# Directions
Rewrite the stretch from the line containing "Given: Click the" through the end of the records, replacing "tree view" with "tree panel" and keeping everything else the same. Leave the pictures out of your answer.

Records pointing to spots in documents and screenshots:
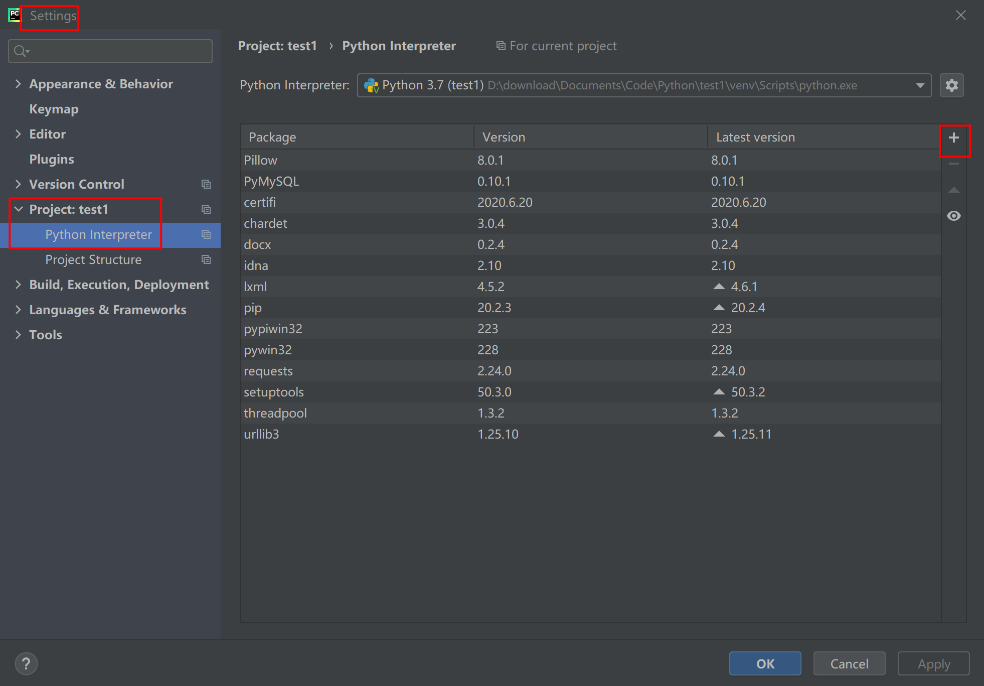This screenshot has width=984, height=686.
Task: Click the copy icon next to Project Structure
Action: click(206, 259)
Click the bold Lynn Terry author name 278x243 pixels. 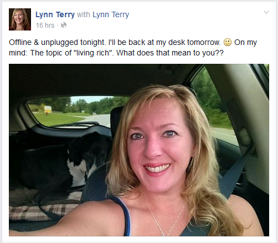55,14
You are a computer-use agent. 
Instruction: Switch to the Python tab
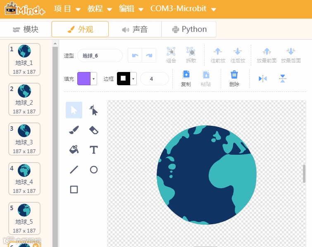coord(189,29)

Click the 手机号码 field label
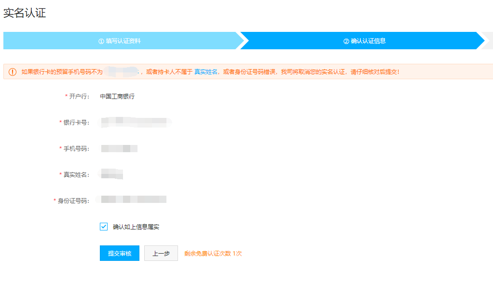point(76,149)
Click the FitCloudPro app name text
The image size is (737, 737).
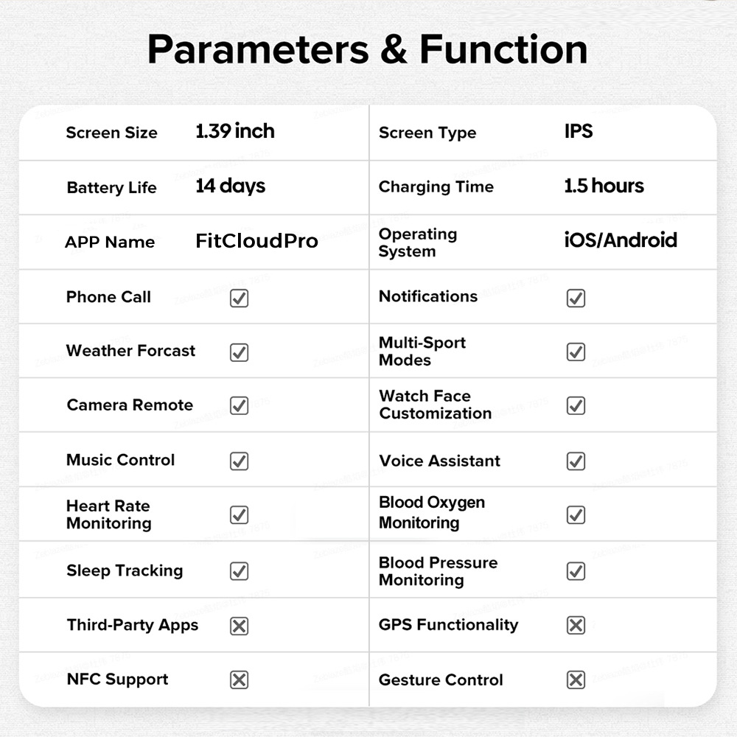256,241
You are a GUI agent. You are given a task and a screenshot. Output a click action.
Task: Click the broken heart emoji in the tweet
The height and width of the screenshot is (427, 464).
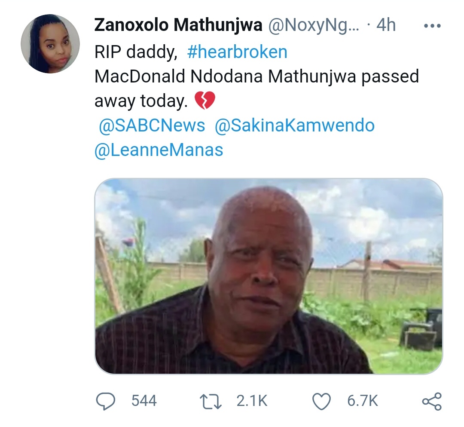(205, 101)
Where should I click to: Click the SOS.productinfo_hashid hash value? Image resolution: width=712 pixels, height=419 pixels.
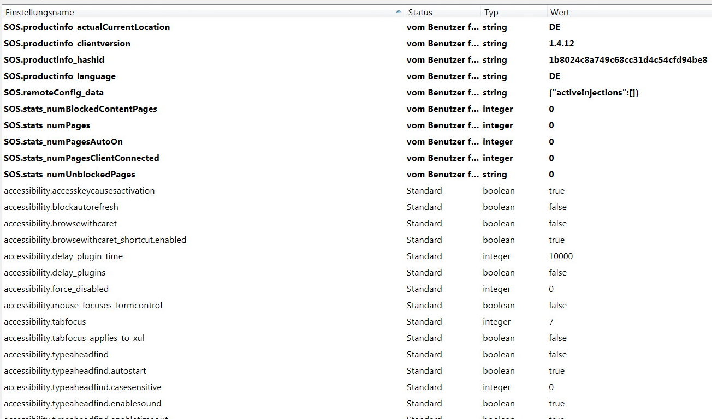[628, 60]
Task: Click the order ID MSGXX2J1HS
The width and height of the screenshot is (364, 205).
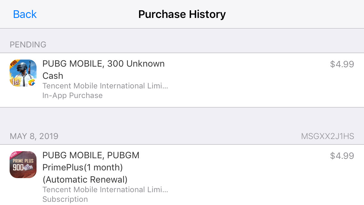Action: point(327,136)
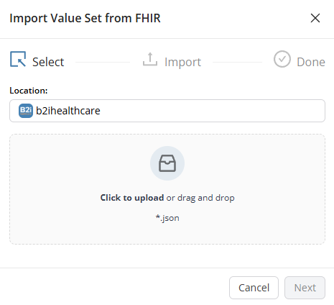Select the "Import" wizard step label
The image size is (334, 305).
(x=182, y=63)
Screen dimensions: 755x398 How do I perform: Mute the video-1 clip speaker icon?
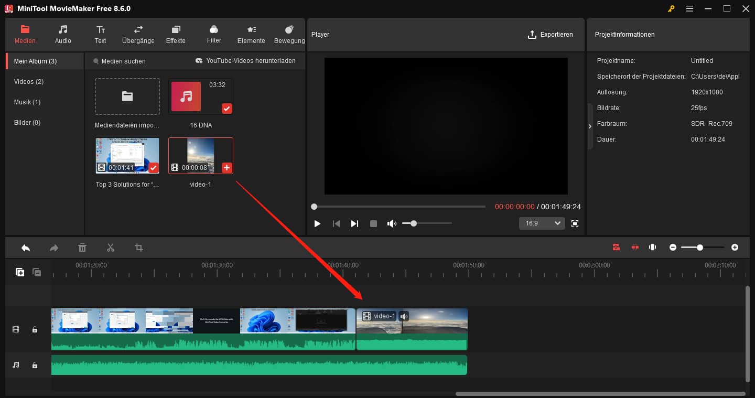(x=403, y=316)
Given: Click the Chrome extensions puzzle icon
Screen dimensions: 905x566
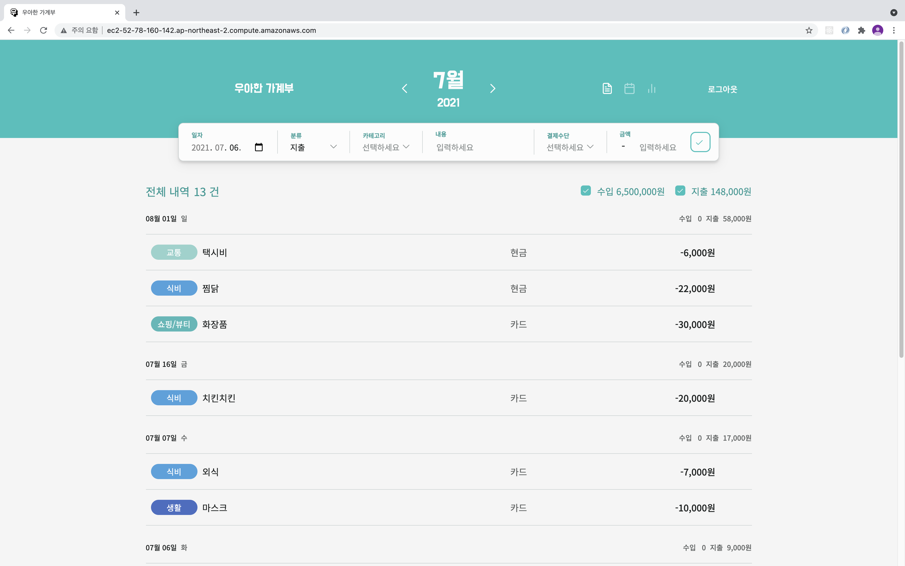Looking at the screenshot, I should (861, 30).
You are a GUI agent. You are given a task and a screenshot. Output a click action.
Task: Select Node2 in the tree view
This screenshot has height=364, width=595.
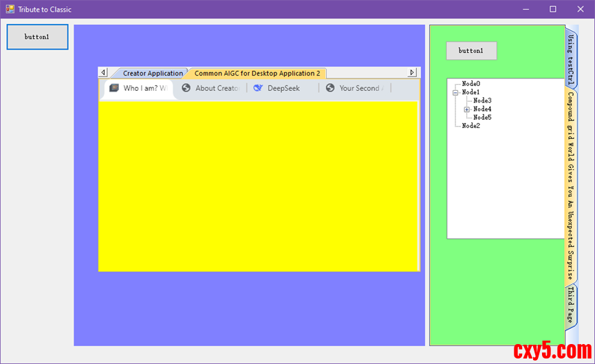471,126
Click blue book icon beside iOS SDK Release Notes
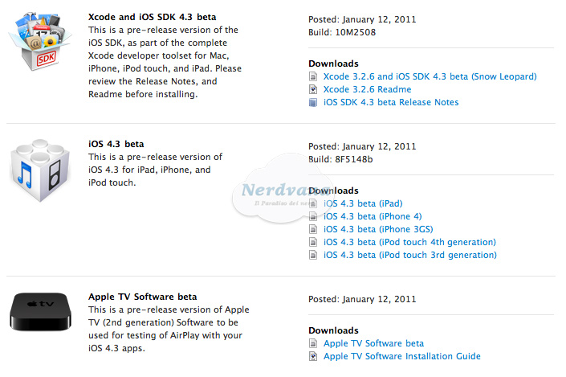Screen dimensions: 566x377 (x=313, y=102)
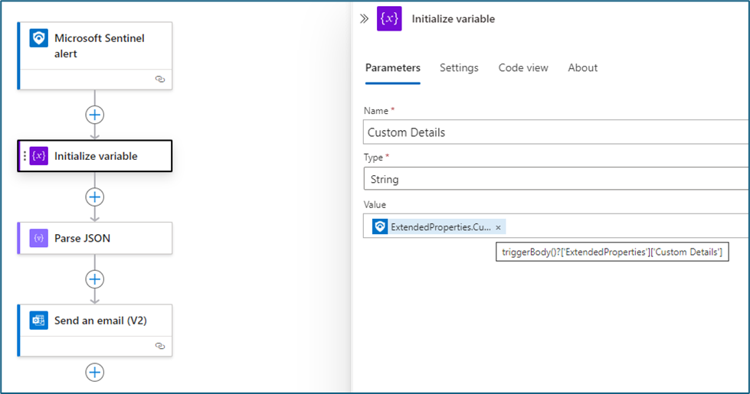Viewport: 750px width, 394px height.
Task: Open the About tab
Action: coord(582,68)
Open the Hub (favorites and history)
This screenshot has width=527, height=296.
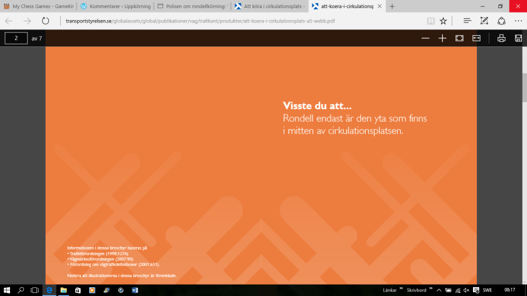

# Final result
Given: Click the Chrome extensions puzzle icon
Screen dimensions: 905x566
Looking at the screenshot, I should (861, 30).
You are a GUI agent. You are given a task and a screenshot. Output a click action.
Task: Select Node2 in the tree panel
This screenshot has height=364, width=595.
471,126
Click blue book icon beside iOS SDK Release Notes
Screen dimensions: 566x377 (x=313, y=102)
Viewport: 750px width, 394px height.
Task: Open the About tab
Action: coord(582,68)
Open the Hub (favorites and history)
This screenshot has width=527, height=296.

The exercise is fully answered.